Il quadro attuale di “incertezza e instabilità” che “incide sulle aspettative degli operatori economici e, in particolare, su decisioni di investimento e dinamica dei tassi di interesse” rende difficile fare previsioni, ha sottolineato il titolare del Mef, e richiede “realismo: non siamo di fronte a dinamiche determinate dalle scelte dei singoli governi europei, ma a shock esterni che investono in misura trasversale tutte le economie avanzate. Per un Paese come l’Italia, fortemente integrato negli scambi internazionali e dipendente dalla stabilità energetica, ciò impone una linea chiara: rafforzare la tenuta del sistema produttivo, consolidare la credibilità della finanza pubblica e mantenere la capacità di proteggere famiglie e imprese dagli effetti più destabilizzanti di shock che hanno origine al di fuori dei nostri confini”.
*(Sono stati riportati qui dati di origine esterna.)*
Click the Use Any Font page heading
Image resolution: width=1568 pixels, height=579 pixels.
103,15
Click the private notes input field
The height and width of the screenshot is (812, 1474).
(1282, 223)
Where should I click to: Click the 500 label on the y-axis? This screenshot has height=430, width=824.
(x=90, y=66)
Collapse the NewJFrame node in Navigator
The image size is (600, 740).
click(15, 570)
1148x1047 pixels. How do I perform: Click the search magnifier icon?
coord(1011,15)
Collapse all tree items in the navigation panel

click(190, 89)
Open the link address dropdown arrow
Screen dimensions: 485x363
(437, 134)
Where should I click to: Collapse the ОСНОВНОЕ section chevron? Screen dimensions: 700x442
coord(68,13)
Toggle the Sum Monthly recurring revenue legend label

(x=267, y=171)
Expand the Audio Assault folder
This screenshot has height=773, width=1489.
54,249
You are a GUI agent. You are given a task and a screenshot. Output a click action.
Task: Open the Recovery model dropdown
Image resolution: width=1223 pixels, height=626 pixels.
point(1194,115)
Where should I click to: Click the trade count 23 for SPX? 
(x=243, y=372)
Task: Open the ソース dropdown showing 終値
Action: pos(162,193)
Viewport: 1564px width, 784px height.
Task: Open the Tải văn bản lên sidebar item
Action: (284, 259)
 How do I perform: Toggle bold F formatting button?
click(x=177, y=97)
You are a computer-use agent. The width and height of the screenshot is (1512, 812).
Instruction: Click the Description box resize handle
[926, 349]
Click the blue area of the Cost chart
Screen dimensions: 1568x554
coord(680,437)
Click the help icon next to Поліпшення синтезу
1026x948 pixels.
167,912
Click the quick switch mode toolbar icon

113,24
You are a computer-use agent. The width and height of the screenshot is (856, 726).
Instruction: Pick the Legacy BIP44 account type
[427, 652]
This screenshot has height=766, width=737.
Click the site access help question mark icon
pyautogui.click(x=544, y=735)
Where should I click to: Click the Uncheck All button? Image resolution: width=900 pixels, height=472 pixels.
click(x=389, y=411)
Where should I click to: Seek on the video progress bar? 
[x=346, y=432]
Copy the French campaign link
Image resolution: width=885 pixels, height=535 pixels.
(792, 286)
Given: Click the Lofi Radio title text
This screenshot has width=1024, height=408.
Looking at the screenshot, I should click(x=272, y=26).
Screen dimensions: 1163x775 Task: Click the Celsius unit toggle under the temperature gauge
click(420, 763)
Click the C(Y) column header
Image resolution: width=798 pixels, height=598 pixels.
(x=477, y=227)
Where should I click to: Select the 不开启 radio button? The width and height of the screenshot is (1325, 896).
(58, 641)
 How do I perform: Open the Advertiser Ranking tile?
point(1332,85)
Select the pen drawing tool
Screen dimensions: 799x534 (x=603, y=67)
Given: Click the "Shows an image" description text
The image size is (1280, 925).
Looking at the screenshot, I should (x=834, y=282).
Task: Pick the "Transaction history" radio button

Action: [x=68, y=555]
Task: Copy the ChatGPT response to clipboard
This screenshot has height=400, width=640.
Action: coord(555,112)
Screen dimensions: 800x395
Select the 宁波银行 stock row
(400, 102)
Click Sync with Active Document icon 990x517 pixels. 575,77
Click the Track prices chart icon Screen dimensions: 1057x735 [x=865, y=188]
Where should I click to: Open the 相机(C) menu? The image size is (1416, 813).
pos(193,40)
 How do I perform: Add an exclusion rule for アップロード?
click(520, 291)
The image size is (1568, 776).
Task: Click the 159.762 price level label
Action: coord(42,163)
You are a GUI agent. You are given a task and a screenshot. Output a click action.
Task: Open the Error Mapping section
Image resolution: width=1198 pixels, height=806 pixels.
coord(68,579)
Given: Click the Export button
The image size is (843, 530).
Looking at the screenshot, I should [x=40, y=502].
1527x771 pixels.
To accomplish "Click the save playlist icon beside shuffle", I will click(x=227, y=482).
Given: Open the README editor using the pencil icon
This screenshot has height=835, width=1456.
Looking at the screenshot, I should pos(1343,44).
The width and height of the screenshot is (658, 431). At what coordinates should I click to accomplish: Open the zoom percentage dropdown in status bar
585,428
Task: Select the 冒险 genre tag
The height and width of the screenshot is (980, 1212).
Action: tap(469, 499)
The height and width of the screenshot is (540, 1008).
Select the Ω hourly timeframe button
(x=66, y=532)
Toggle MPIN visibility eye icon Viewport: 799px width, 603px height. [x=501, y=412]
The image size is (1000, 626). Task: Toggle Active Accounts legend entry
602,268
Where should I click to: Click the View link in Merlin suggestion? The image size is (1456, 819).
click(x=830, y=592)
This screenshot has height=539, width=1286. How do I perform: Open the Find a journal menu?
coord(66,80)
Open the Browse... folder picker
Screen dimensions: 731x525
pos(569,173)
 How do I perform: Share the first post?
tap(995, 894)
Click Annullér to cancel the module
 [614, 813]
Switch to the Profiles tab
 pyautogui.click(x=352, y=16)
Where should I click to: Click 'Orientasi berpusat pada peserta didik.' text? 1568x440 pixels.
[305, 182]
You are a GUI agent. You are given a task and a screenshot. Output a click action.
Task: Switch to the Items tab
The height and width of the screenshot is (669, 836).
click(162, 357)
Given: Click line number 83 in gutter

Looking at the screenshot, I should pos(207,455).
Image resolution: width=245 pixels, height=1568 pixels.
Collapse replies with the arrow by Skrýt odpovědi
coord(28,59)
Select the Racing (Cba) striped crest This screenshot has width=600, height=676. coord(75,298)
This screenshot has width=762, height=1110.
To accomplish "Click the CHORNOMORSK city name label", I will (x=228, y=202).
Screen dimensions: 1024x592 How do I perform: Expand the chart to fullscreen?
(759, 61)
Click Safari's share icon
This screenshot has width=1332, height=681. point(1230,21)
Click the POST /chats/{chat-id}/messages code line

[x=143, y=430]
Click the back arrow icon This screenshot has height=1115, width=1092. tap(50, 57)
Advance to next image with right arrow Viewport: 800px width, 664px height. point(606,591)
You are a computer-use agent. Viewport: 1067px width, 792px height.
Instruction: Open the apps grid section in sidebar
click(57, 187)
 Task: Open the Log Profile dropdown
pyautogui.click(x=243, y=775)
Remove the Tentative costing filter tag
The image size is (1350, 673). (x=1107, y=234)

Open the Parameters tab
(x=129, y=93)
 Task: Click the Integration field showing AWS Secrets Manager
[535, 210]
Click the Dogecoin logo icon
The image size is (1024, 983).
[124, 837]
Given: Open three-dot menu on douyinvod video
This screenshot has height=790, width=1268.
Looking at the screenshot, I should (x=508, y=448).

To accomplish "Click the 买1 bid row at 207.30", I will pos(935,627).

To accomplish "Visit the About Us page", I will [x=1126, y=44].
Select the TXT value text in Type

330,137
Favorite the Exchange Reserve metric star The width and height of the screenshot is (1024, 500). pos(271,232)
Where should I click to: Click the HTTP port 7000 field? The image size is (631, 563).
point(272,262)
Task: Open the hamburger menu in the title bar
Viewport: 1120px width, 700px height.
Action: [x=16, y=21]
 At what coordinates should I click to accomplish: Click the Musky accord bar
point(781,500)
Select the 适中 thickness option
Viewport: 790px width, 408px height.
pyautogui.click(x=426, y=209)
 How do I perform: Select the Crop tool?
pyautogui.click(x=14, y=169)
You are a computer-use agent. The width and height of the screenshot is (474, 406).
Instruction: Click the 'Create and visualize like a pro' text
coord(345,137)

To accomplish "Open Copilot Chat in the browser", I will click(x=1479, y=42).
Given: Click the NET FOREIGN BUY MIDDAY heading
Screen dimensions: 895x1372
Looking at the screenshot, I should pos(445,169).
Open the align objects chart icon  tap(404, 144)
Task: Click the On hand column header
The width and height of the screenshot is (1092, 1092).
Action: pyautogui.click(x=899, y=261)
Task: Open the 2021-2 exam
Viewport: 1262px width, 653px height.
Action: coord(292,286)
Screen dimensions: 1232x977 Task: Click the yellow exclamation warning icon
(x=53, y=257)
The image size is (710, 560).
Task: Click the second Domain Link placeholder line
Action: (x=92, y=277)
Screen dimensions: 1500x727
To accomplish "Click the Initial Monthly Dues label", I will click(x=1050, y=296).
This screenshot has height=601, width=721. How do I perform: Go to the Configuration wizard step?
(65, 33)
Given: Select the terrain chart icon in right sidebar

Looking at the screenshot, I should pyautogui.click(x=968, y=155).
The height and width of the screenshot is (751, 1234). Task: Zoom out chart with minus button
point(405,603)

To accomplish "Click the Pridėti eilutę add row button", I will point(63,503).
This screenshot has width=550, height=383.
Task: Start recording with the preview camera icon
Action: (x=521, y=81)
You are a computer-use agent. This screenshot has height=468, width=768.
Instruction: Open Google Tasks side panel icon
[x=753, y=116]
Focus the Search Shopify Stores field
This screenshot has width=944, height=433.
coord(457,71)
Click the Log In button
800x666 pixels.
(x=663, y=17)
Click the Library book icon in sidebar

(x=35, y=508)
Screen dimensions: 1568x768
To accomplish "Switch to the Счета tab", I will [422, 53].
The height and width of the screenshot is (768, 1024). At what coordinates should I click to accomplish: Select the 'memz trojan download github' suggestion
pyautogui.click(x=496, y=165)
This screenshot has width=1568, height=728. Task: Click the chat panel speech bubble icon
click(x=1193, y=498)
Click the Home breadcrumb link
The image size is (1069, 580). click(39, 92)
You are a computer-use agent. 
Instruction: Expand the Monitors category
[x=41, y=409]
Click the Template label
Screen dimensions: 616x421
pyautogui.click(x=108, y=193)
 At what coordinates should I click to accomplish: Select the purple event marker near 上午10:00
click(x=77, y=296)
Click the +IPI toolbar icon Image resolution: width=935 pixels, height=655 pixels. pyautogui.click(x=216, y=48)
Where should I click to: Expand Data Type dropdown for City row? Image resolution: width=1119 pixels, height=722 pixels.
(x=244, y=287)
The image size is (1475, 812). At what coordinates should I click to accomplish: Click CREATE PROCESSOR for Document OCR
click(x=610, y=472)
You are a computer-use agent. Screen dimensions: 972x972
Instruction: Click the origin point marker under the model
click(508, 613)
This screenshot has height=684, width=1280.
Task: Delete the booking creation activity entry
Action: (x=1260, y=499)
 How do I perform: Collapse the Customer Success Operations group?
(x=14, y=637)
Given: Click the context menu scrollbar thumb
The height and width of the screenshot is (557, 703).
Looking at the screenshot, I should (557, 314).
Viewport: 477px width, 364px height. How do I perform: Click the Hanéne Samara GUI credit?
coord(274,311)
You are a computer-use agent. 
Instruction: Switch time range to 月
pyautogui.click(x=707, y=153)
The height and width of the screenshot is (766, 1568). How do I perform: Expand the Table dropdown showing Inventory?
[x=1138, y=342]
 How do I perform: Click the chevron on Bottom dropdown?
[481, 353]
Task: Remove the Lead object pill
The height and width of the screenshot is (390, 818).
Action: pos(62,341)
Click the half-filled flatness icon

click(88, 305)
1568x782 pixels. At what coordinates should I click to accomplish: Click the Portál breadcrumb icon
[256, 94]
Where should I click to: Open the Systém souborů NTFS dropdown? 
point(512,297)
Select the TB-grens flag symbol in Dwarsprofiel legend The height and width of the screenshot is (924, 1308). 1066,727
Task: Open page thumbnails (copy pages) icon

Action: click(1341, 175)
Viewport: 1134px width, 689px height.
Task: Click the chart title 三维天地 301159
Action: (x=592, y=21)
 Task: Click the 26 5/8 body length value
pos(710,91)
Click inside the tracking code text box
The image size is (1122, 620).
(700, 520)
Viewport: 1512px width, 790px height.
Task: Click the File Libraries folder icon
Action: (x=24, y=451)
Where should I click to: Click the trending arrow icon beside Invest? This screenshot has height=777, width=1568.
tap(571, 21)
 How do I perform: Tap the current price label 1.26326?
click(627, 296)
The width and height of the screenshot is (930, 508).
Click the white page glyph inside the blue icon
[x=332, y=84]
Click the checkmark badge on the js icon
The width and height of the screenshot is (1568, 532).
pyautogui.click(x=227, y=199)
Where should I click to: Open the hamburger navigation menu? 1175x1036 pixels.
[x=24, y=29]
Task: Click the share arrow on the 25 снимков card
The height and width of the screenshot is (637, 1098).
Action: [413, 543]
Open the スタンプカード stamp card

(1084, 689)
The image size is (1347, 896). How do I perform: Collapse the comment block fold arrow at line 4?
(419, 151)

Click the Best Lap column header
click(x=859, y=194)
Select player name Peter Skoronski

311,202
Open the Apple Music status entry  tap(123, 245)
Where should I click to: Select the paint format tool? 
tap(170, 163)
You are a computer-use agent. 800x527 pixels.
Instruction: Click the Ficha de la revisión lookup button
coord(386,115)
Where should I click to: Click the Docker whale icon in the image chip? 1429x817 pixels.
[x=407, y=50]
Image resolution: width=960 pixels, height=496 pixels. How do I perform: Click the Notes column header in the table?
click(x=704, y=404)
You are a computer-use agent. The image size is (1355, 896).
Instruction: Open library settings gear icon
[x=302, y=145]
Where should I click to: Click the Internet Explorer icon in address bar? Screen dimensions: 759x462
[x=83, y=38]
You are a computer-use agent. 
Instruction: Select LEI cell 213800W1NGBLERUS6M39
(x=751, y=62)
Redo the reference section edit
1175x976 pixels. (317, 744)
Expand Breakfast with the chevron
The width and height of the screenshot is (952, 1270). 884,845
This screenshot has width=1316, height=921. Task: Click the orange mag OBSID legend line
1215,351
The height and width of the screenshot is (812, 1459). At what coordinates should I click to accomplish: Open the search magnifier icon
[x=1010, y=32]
Il ministro dell’Economia, nonostante la crescita del Paese in base alle stime del governo sia a dir poco stentata, ha sostenuto che “in un contesto divenuto più complesso, l’Italia possiede punti di forza, come riconosciuto anche da tutti gli organismi internazionali e da ultimo dall’Ocse” e rivendicato che “questo Governo ha ridotto in modo significativo il deficit senza ricorrere a manovre restrittive, grazie a una gestione prudente e responsabile della finanza pubblica, a un costante monitoraggio della spesa pubblica e ai buoni risultati ottenuti sul fronte delle entrate”. Quanto alla mancata uscita dalla procedura di infrazione, il ministro ha detto che il dato utilizzato dall’Istat sul superbonus che ha impattato sulla stima del deficit “è una stima, inevitabilmente influenzata dal momento temporale nel quale è stata definita” mentre “con il passare dei mesi e, in particolare, a partire dallo scorso mese di marzo, i dati di stima utilizzati sono stati progressivamente affiancati da dati di verifica analitica del valore dei crediti, che ha potuto tenere conto del sequestro di numerosi crediti connessi a presunte frodi”.

Il proseguimento delle attività di controllo “consentirà di disporre di un quadro informativo ancora più completo e aggiornato, che auspico potrà essere considerato nell’aggiornamento delle stime di settembre, al pari di altre poste per cui sono in corso approfondimenti con Istat”.